COMO LA democracia respecto de los sistemas políticos, la selectividad pasa por ser la menos mala de las pruebas conocidas para acceder a la Universidad. Sin embargo, ello no impide, en absoluto, que los estudiantes no luchen por su supresión. Al fin y al cabo, no deja de ser un mal trago, sujeto en gran medida a factores aleatorios que escapan al control del que los padece, que marca ese momento académica y personalmente tan significativo como es el paso del estudiante desde el nivel de enseñanza media hasta el superior.Pero si el cambio de modelo puede no ser aconsejable, sí lo es el de muchos de sus mecanismos. De lo que se trata y persigue es de objetivar al máximo las pruebas, de dar las mismas oportunidades a quienes han de someterse a ellas y, en definitiva, de reducir al mínimo el grado de aleatoriedad que hoy resta credibilidad al sistema. Es lo que ha pretendido el Consejo de Universidades celebrado la semana pasada en Las Palmas con las modificaciones que ha introducido en la prueba de acceso a la Universidad a partir del próximo mes de junio. ¿Se conseguirán tales objetivos? En todo caso, los retoques dados a la selectividad mejoran su actual desarrollo, no sólo aumentando la objetividad de las calificaciones, sino haciendo que éstas sean menos concentradas y agobiantes que ahora.

Entre otros, los elementos de transparencia y racionalidad que persiguen las reformas propuestas son: que los ejercicios sean corregidos exclusivamente por especialistas en la materia y que las universidades publiquen los criterios específicos de corrección en el momento de realizar la prueba o que los alumnos puedan solicitar la revisión del examen. Unos elementos que nunca deberían haber estado ausentes de una prueba social y académicamente tan trascendente como la de acceso a la Universidad.

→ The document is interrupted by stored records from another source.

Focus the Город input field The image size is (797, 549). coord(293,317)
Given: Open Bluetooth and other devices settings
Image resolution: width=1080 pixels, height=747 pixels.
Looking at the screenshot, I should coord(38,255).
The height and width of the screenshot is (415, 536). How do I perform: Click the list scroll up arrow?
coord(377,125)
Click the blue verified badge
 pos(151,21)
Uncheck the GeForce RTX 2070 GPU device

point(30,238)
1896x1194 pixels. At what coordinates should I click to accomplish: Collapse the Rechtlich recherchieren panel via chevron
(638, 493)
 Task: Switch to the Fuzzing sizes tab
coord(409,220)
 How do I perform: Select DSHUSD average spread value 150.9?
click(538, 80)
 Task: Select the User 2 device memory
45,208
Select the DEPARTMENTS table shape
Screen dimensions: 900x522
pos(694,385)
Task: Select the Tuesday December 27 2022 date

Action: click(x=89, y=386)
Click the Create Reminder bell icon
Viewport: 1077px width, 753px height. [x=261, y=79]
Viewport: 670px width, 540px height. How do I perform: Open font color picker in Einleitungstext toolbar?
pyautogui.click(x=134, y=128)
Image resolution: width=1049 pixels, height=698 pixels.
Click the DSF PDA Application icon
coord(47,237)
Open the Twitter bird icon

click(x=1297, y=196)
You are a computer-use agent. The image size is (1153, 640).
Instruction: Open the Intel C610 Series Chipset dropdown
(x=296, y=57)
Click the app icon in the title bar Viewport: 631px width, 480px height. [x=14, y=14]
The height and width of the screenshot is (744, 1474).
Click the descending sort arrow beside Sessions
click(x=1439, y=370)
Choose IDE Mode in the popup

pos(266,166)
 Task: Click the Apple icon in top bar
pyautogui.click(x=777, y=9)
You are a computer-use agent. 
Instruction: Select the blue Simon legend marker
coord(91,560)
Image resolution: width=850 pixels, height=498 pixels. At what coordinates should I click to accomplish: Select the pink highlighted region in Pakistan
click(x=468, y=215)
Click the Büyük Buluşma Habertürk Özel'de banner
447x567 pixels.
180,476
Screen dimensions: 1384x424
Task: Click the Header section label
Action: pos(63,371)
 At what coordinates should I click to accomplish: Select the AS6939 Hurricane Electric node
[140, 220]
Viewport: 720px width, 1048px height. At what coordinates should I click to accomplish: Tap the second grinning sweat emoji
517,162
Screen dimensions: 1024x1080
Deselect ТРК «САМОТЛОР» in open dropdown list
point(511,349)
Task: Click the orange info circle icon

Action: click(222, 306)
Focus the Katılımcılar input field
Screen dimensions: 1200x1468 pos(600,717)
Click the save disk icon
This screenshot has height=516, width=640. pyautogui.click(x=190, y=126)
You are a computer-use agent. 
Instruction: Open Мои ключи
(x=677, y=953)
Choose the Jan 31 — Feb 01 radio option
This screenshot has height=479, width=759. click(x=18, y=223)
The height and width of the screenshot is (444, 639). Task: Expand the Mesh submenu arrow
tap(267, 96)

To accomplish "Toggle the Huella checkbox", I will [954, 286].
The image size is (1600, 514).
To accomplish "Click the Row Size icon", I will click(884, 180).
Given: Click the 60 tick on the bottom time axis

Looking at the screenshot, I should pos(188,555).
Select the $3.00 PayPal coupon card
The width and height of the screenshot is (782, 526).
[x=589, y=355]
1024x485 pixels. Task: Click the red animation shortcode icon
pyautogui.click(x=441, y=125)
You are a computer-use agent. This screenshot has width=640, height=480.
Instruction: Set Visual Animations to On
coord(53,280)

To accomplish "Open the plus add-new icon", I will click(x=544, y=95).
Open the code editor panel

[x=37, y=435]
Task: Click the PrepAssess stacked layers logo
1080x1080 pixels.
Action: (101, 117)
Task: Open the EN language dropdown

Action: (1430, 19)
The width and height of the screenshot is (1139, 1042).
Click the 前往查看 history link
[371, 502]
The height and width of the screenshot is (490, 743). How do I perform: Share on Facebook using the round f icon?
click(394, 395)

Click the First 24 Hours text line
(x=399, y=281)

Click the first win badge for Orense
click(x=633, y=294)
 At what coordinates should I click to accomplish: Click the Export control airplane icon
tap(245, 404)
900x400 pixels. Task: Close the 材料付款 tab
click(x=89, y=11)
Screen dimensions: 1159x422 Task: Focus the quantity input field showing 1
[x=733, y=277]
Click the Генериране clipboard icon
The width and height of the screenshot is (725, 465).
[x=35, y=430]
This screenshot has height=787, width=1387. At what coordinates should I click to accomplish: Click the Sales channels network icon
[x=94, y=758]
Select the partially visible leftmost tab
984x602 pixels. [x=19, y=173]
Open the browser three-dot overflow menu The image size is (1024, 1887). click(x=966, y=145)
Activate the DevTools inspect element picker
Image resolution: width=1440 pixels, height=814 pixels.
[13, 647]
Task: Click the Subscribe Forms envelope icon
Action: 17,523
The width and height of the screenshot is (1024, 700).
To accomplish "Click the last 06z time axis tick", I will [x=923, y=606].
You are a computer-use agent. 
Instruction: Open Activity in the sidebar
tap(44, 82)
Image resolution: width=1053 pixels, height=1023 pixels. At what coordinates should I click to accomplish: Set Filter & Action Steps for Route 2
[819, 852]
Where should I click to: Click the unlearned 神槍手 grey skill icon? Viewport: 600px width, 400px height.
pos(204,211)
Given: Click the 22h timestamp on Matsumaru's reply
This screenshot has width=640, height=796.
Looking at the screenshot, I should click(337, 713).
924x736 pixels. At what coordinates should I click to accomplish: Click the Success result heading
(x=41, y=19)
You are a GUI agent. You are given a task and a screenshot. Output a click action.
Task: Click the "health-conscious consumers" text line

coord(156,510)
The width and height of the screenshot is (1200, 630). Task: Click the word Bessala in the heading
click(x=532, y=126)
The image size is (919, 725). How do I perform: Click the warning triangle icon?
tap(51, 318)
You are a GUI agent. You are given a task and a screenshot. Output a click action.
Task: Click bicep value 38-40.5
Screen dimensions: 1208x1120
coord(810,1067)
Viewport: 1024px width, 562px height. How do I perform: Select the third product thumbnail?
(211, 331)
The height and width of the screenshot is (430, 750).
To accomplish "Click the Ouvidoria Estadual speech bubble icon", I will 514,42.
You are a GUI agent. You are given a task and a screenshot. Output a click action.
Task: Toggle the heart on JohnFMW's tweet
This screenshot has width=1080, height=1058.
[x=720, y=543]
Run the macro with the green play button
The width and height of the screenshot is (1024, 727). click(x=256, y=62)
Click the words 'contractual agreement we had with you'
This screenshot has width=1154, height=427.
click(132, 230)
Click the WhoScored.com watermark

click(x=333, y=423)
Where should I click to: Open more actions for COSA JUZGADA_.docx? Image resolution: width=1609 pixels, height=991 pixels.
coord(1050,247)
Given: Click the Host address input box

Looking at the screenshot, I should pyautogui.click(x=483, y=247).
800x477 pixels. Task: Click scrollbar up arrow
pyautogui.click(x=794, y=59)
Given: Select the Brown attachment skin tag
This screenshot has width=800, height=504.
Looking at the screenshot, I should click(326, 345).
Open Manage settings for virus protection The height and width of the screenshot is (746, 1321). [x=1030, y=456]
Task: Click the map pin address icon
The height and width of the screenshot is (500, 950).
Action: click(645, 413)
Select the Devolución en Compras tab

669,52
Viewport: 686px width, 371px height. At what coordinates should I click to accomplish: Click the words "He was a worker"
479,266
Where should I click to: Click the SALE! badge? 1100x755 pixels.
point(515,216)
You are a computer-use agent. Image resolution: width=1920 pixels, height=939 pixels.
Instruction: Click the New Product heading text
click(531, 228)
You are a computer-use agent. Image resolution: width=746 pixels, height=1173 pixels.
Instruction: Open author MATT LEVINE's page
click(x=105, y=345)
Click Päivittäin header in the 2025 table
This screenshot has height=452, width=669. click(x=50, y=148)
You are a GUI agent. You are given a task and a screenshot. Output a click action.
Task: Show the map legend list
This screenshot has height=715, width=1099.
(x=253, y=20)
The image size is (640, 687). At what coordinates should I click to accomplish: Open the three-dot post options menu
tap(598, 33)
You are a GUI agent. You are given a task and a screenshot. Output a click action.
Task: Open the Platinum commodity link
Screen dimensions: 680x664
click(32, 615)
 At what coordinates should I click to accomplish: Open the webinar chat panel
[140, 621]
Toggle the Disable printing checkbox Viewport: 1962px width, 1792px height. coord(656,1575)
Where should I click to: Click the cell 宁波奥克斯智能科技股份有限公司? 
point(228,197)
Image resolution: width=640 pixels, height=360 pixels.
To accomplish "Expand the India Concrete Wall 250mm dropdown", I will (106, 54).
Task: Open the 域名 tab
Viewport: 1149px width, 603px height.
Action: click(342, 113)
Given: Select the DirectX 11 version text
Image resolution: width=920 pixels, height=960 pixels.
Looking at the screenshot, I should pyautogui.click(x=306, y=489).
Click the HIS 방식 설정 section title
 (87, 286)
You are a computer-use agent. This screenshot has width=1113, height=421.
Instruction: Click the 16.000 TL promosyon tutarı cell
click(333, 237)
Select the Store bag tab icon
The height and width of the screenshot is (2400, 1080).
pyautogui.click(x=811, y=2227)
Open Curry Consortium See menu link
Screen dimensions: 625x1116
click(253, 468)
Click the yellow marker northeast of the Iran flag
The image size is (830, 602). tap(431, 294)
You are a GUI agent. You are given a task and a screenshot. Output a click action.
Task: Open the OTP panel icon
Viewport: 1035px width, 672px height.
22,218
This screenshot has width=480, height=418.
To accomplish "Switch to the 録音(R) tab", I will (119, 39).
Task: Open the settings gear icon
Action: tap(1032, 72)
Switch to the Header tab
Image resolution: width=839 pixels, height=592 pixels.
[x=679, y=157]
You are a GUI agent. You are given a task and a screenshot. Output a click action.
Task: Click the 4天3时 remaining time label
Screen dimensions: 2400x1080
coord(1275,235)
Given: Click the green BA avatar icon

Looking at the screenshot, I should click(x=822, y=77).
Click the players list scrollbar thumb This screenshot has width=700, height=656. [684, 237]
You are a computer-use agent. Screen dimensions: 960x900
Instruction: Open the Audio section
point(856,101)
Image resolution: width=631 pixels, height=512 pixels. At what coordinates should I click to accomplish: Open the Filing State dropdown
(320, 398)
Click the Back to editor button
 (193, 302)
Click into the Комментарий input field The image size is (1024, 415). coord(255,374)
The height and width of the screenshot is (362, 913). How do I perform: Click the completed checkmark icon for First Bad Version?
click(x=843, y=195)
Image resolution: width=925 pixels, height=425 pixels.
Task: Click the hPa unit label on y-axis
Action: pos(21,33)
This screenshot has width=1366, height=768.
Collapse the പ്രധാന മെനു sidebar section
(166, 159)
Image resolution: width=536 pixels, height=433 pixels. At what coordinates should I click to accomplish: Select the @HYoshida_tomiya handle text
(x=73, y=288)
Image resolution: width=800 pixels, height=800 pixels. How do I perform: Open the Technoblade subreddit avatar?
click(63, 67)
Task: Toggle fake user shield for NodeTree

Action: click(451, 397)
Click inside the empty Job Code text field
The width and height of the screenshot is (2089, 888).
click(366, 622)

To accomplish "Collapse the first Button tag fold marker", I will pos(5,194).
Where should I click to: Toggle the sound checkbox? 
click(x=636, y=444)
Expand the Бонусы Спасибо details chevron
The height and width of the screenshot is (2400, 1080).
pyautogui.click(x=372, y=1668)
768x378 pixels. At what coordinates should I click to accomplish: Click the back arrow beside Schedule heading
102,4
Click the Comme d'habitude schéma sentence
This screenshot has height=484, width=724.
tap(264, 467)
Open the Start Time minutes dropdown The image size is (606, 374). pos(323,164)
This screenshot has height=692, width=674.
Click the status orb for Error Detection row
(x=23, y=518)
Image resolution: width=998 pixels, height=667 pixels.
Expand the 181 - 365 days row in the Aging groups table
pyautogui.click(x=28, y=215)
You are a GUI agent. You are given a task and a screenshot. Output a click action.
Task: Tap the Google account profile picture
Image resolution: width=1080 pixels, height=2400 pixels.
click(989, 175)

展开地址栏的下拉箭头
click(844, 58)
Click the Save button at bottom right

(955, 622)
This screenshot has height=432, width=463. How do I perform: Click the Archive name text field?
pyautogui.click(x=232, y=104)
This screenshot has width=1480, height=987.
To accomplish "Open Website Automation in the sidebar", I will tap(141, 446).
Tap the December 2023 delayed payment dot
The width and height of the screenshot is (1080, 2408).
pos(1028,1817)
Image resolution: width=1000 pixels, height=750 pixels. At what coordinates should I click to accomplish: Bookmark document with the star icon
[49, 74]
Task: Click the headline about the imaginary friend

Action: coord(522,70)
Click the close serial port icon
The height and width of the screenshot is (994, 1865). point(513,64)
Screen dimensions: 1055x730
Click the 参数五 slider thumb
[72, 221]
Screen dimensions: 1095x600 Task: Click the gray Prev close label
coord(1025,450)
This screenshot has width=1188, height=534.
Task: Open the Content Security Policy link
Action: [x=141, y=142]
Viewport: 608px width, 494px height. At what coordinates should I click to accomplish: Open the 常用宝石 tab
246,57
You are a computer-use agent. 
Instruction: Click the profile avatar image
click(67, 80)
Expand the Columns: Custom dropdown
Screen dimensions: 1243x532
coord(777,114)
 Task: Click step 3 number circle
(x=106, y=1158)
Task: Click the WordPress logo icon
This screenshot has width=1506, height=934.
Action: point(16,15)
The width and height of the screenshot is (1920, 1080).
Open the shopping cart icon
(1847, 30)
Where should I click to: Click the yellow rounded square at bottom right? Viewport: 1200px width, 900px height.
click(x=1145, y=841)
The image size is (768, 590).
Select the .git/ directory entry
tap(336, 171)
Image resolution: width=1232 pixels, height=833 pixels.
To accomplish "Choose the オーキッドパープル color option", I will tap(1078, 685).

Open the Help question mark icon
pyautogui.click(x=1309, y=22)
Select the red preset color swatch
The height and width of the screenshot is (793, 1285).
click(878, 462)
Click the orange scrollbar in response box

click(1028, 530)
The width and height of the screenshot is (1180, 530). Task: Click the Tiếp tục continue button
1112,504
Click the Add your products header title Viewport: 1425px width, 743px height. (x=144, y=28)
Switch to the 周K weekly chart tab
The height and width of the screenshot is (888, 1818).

Claro que los problemas de fondo vinculados a la selectividad no se resuelven con la reforma de la prueba. Seguramente tampoco con su supresión, como a veces se afirma con más emoción que reflexión. Simplemente porque son externos a ella y, en consecuencia, es ilusorio pensar que puedan solventarse con un simple cambio en su estructura y desarrollo. Los males que constituyen un permanente motivo de preocupación para los jóvenes y sus familias derivan más bien de los desequilibrios producidos por el desajuste entre la demanda de plazas escolares (muy concentradas en las carreras de las que se intuye mayor facilidad para el empleo) y la oferta, que sólo puede variar, en condiciones de una mínima calidad, lentamente a causa de la dificultad en formar nuevos profesores. Todo se complica aún más por el desajuste añadido entre esa oferta y las necesidades del mercado.

Una solución aceptable de los desequilibrios de fondo debería estar íntimamente vinculada a la orientación de la política educativa y, sobre todo, al modelo de desarrollo económico. Por mucho que se retuerzan los métodos de selección de los futuros universitarios es imposible eludir el imperativo de distribución de una demanda de estudios superiores en rápido crecimiento, que ha llevado a nuestro país a tener una de las tasas de universitarios más altas de Europa. De ahí que una política educativa orientada a hacer de la formación profesional una alternativa real a los estudios superiores para los jóvenes que acaban la enseñanza secundaria sea una de las formas más razonables y factibles de paliar la situación. Claro que esta política educativa actuaría en el vacío sin la existencia de una fuerte presión del sistema productivo capaz de hacer de la formación profesional una opción laboral socialmente valorada además de esencial para mejorar la competitividad de nuestra economía.